A seller note is a loan provided to the buyer of a business by the seller. The loan is evidenced by a note / loan agreement documenting the agreed upon terms of the debt. Typically, the buyer makes a down payment, with installment payments thereafter. Terms can vary significantly from interest-only payments with a balloon, to fully-amortizing equal principal & interest loan payments. Most seller notes are generally between three and ten years in duration, are often secured by the assets of a business, and may include a personal guaranty from the buyer. It is worth noting, in cases when traditional bank debt is used to finance a portion of the business sale, that the bank will require that the seller note be subordinated to the bank’s debt. Subordinating the seller note allows a bank to have priority status in the event of a default.

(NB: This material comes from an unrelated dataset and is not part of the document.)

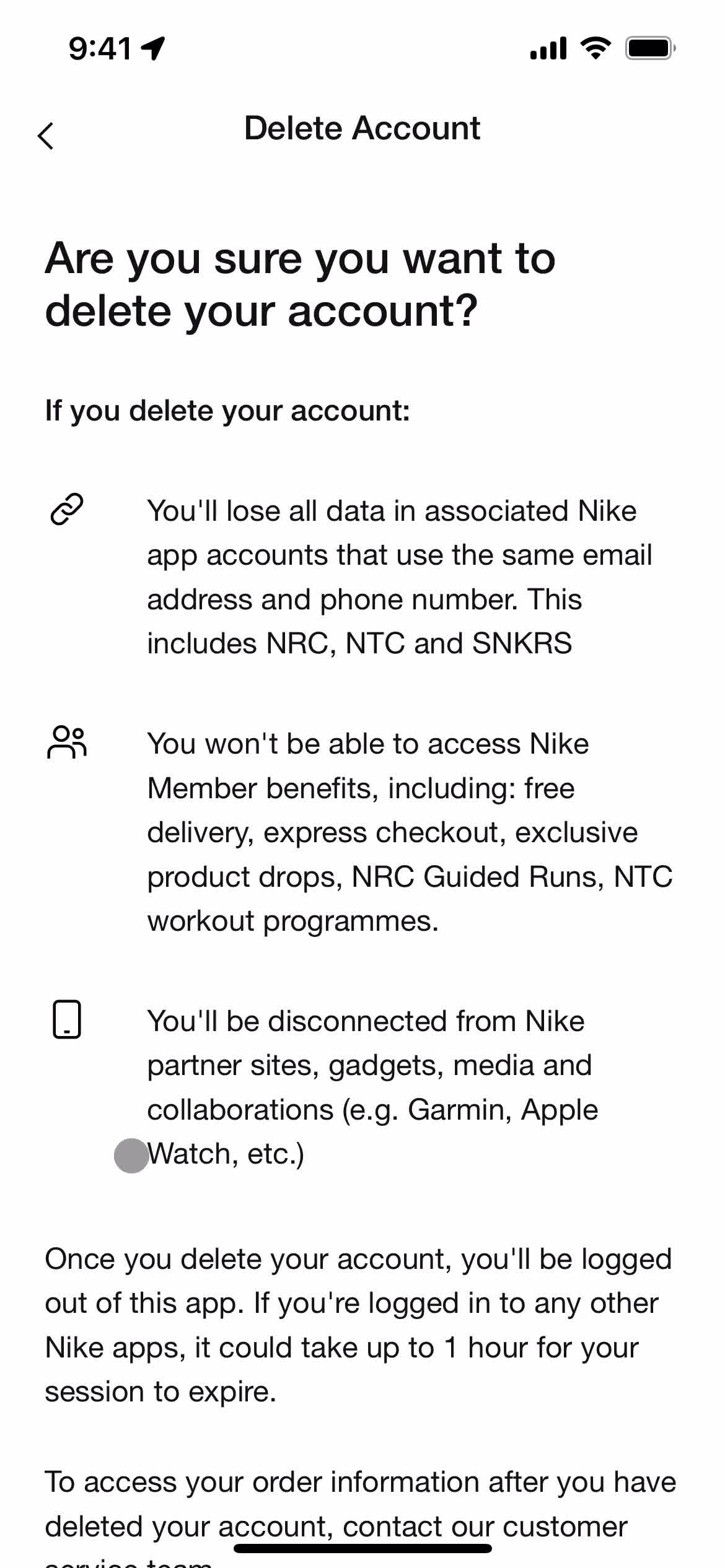Viewport: 725px width, 1568px height.
Task: Click the chain link icon
Action: point(66,510)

When advertising a business for sale, offering a seller note increases marketability. Business sale websites have filters allowing buyers to search for businesses that offer seller financing. Many buyers perceive that if a seller isn’t offering at least some level of seller financing, it’s an indication that the seller is not confident of the business’ future performance. Codiligent disagrees with this – but it is a commonly-held buyer perception.

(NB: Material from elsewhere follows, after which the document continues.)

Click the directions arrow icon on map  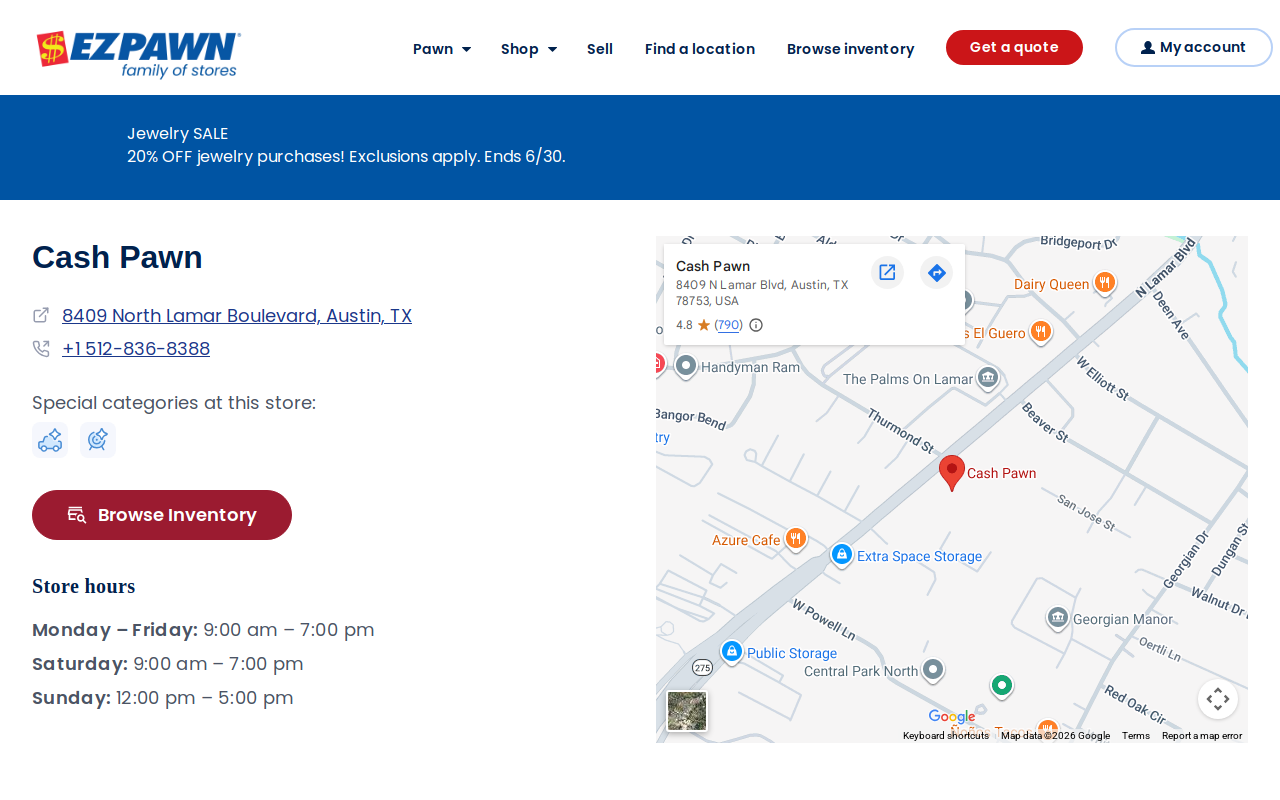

There are some benefits of utilizing seller notes which may include: 1) increasing the buyer pool to encourage more competition, which could result in a higher sale price; 2) improving the probability of selling the business; 3) providing a seller with future income in the form of loan payments; and 4) spreading income out into future years which may allow a seller to move some of the business sale consideration into lower income tax brackets. Additionally, there are companies that will buy seasoned performing seller notes, but prices are often discounted by 15% to 30%.
An earn-out refers to a pricing structure where a portion of the sale price is based on the performance of the business after the acquisition based on the company achieving certain negotiated conditions. Some examples include: reaching, or maintaining, a certain level of revenue, customer or employee retention, or the approval of a pending patent. An earn-out usually poses a greater risk to a seller than a note, but in cases where there is significant risk to the buyer or where the seller would like more potential upside, an earn-out can be appropriate.
Codiligent strives to find financially well-qualified buyers for the businesses it represents. Historically, Codiligent has successfully negotiated the sale of many businesses without utilizing seller notes or earn-outs. In cases where seller notes have been utilized, the average note has been less than 11% of the transaction compared to the industry average of 43%. Only in rare instances have earn outs been utilized on Codiligent-represented transactions.